GIVEN REQUEST:
Please pull every row below out word for word, and leave the pictures out of your answer.

RECORDS PROVIDED:

** START **

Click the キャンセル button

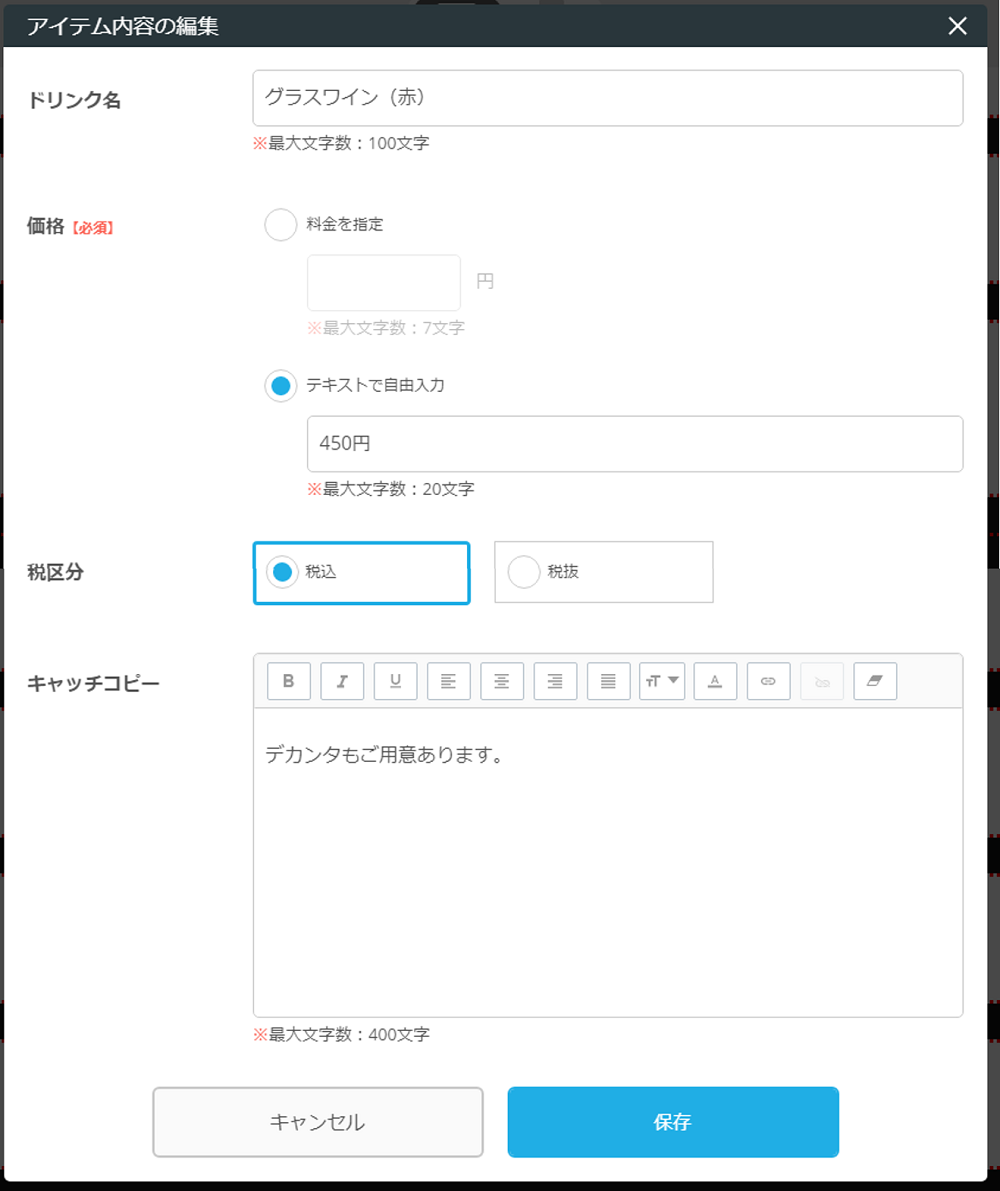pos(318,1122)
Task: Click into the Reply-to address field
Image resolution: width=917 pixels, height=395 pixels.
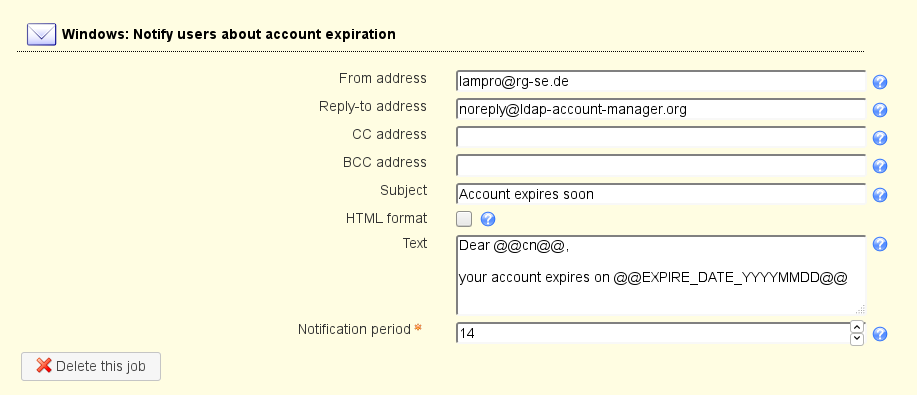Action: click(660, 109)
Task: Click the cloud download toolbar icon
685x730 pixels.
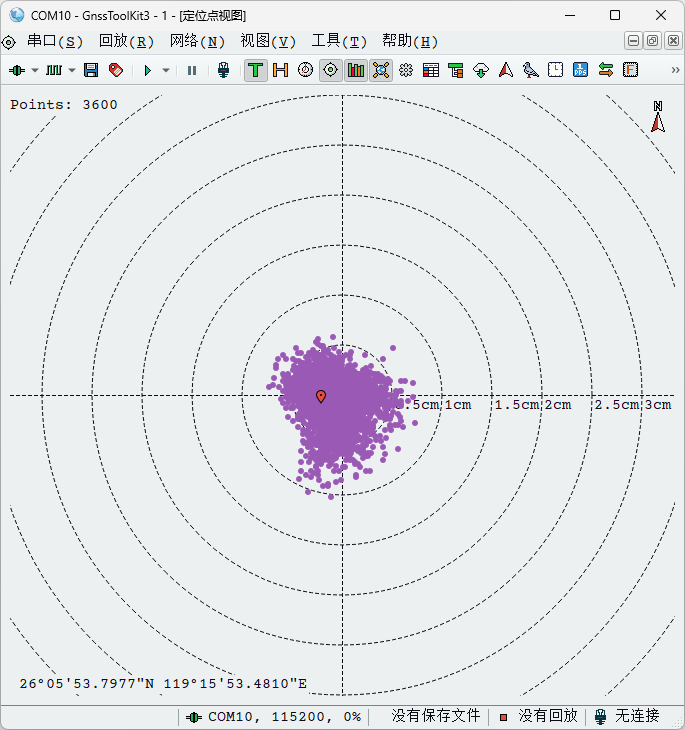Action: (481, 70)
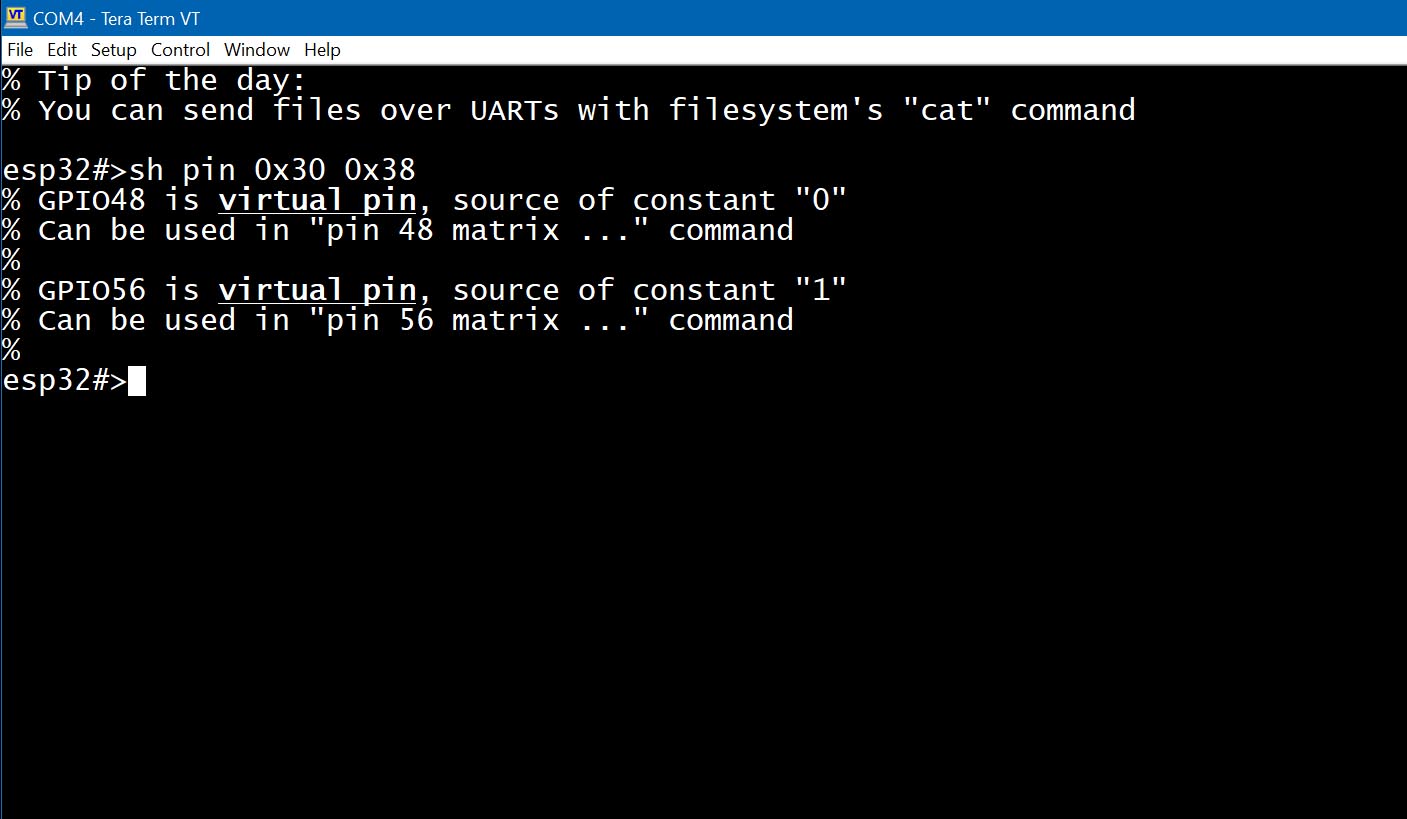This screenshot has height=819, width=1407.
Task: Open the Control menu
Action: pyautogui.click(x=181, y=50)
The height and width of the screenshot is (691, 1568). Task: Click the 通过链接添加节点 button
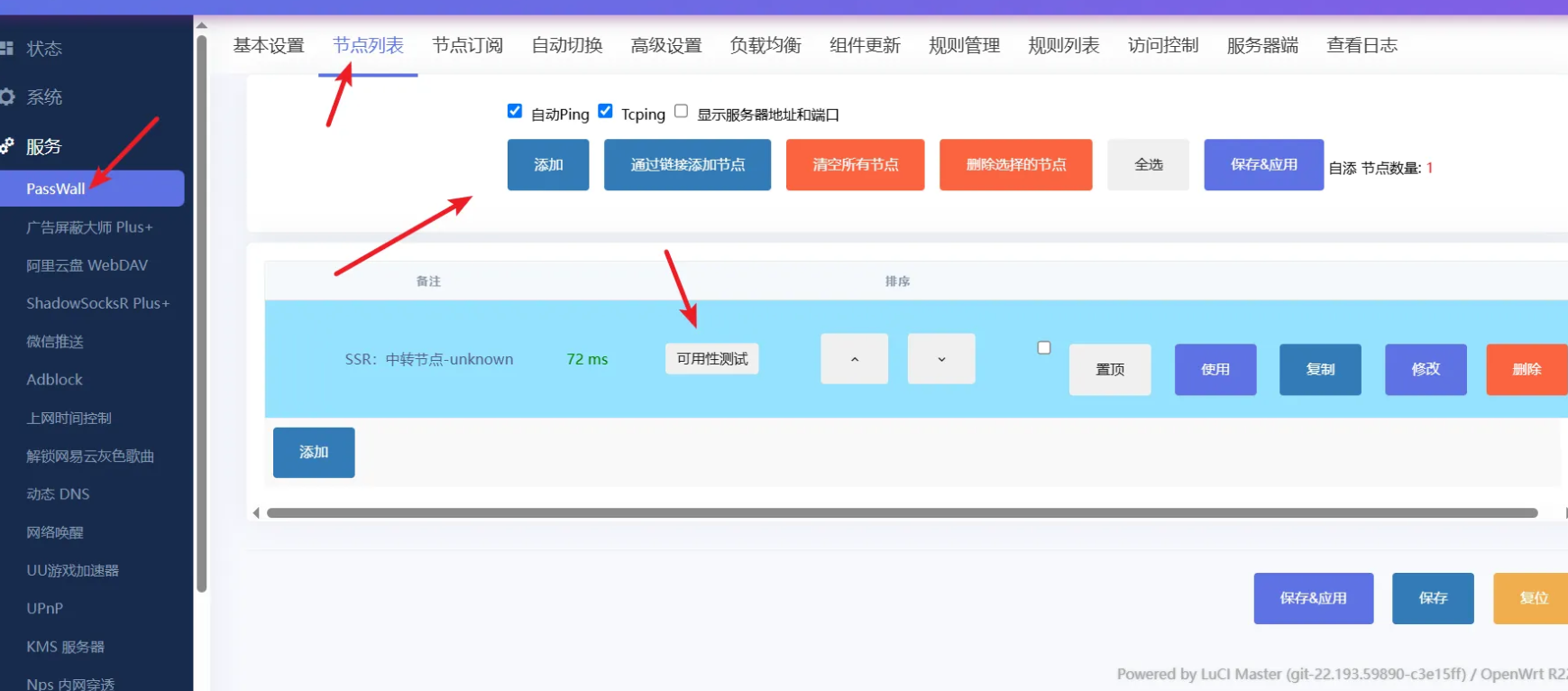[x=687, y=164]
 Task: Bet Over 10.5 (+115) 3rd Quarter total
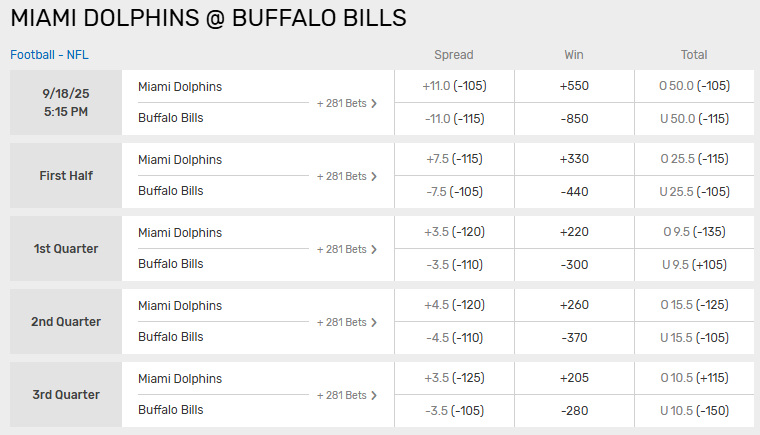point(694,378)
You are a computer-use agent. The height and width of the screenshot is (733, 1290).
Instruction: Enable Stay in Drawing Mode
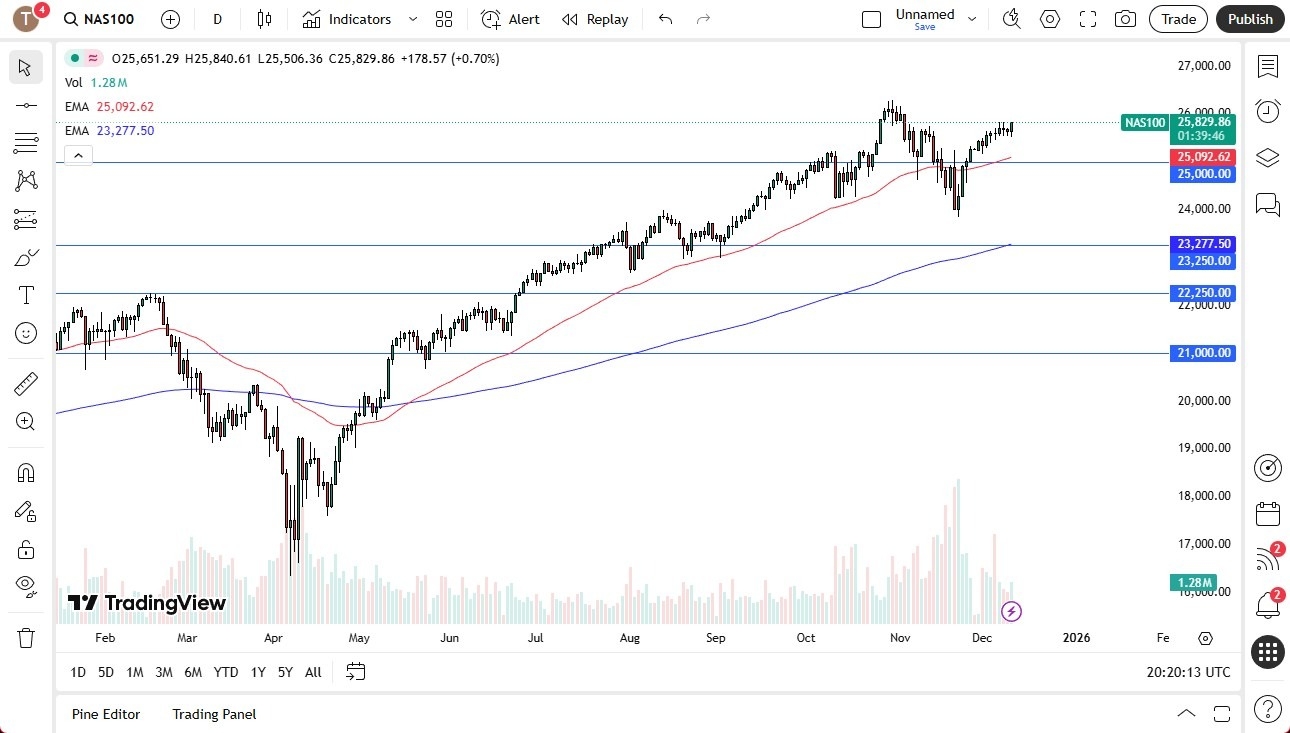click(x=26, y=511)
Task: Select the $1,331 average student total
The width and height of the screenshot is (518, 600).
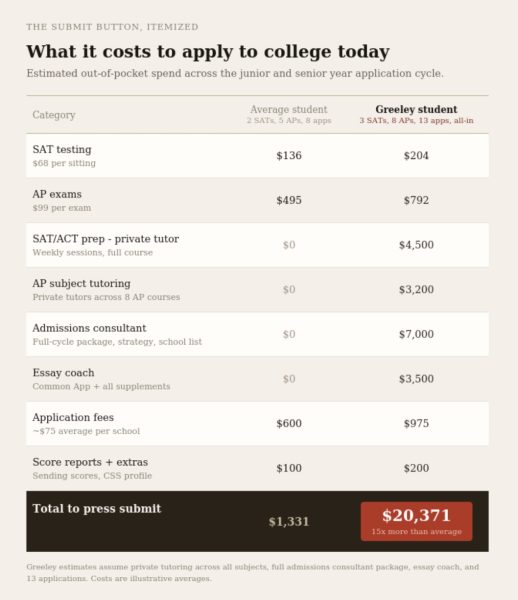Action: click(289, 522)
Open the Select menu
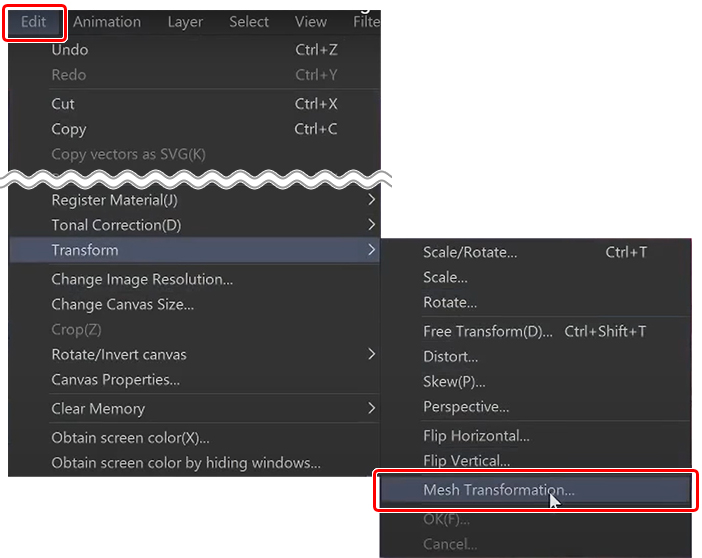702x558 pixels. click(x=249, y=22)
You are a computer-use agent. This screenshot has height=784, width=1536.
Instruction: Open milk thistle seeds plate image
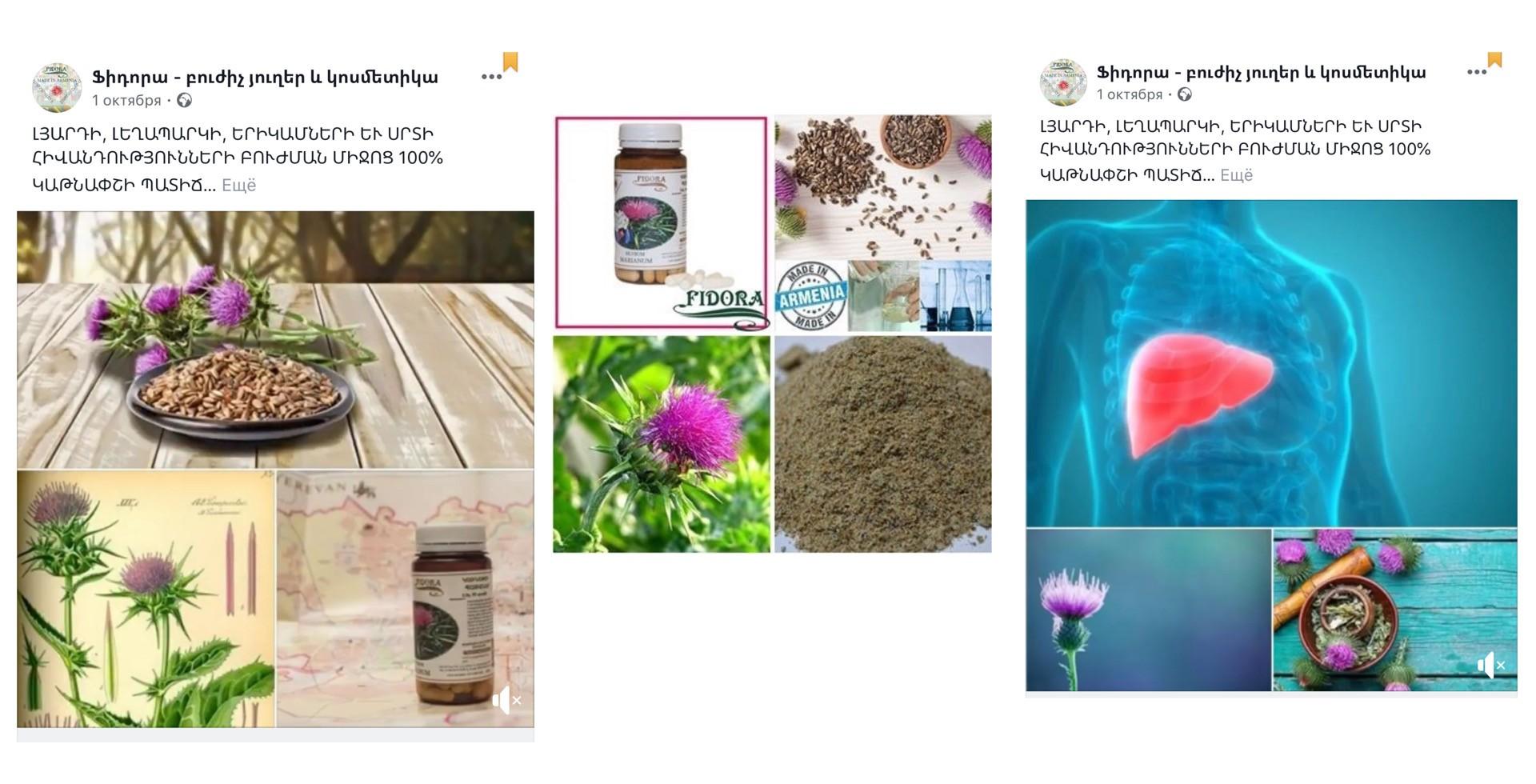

** END **

WRITTEN RESPONSE:
Click the キャンセル button

pos(318,1122)
Task: Click into the Reply-to address field
Image resolution: width=917 pixels, height=395 pixels.
Action: click(660, 109)
Task: Click the cloud download toolbar icon
685x730 pixels.
Action: (481, 70)
This screenshot has height=819, width=1407.
Task: Open the Control menu
Action: pyautogui.click(x=181, y=50)
The height and width of the screenshot is (691, 1568). Task: Click the 通过链接添加节点 button
[x=687, y=164]
 Task: Bet Over 10.5 (+115) 3rd Quarter total
point(694,378)
You are a computer-use agent. The height and width of the screenshot is (733, 1290).
Instruction: Enable Stay in Drawing Mode
click(x=26, y=511)
Task: Select the $1,331 average student total
The width and height of the screenshot is (518, 600).
Action: click(289, 522)
Open the Select menu
702x558 pixels. click(x=249, y=22)
You are a computer-use agent. This screenshot has height=784, width=1536.
Instruction: Open milk thistle seeds plate image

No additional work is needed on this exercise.